There will be 16 regular characters on major-network scripted series this season who are lesbian, gay, bisexual or transgender, according to an annual survey conducted by the Gay & Lesbian Alliance Against Defamation.
That's more than twice as many as last year and the most in the 13 years GLAAD has been doing the study. The figures also reverse a trend of declining LGBT representation on broadcast, which had dropped the past two years. The number of recurring LGBT characters also is rising this year, up from 13 last season to 19.
"This dramatic increase shows how far many networks have come in developing complex, multilayered lesbian, gay, bisexual and transgender characters," GLAAD president Neil Giuliano said.
Fox is the most-improved network, according to the survey. At the start of last season, the network had no LGBT characters; this year, it will have five -- the most of any network. CBS is the only net with no LGBT character as a series regular this season, and the CW, despite its young-skewing demographics and occasional envelope-pushing image, only has one.
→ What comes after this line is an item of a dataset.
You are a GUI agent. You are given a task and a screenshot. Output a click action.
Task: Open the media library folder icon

With 616 series regulars examined, LGBT characters will represent 2.6% of the scripted series population, up from 1.1% in 2007, 1.3% in 2006 and 1.4% in 2005.
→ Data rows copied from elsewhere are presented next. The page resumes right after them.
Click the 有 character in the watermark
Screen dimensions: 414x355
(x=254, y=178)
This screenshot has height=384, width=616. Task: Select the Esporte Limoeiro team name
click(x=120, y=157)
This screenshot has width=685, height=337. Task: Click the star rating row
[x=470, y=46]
Some bullet points from the study:
• Of the 616 series regular characters counted [not counting the infinite or unknown amount of recurring characters] on the five broadcast networks (ABC, CBS, The CW, Fox and NBC), 16 are LGBT, an all-time high and more than twice the number of characters noted in 2007.
• Total number of scripted shows on broadcast television: 88
• Number of shows with series regular LGBT characters: 12 (14%)
• LGBT representations will account for 2.6% of all scripted series regular characters in the 2008-2009 broadcast television schedule, up from 1.1% in 2007, 1.3% in 2006, and 1.4% in 2005.
• The number of recurring LGBT characters on broadcast television has also risen – from 13 last season to 19 this year.
• On cable, the number of LGBT characters posted by the mainstream networks dropped from 40 to 32 series regulars, disappointing but still higher than two years ago, when only 25 LGBT series regulars were announced.
• The number of recurring LGBT characters in mainstream cable series stayed about the same, with 16 recurring characters as opposed to last year’s 17.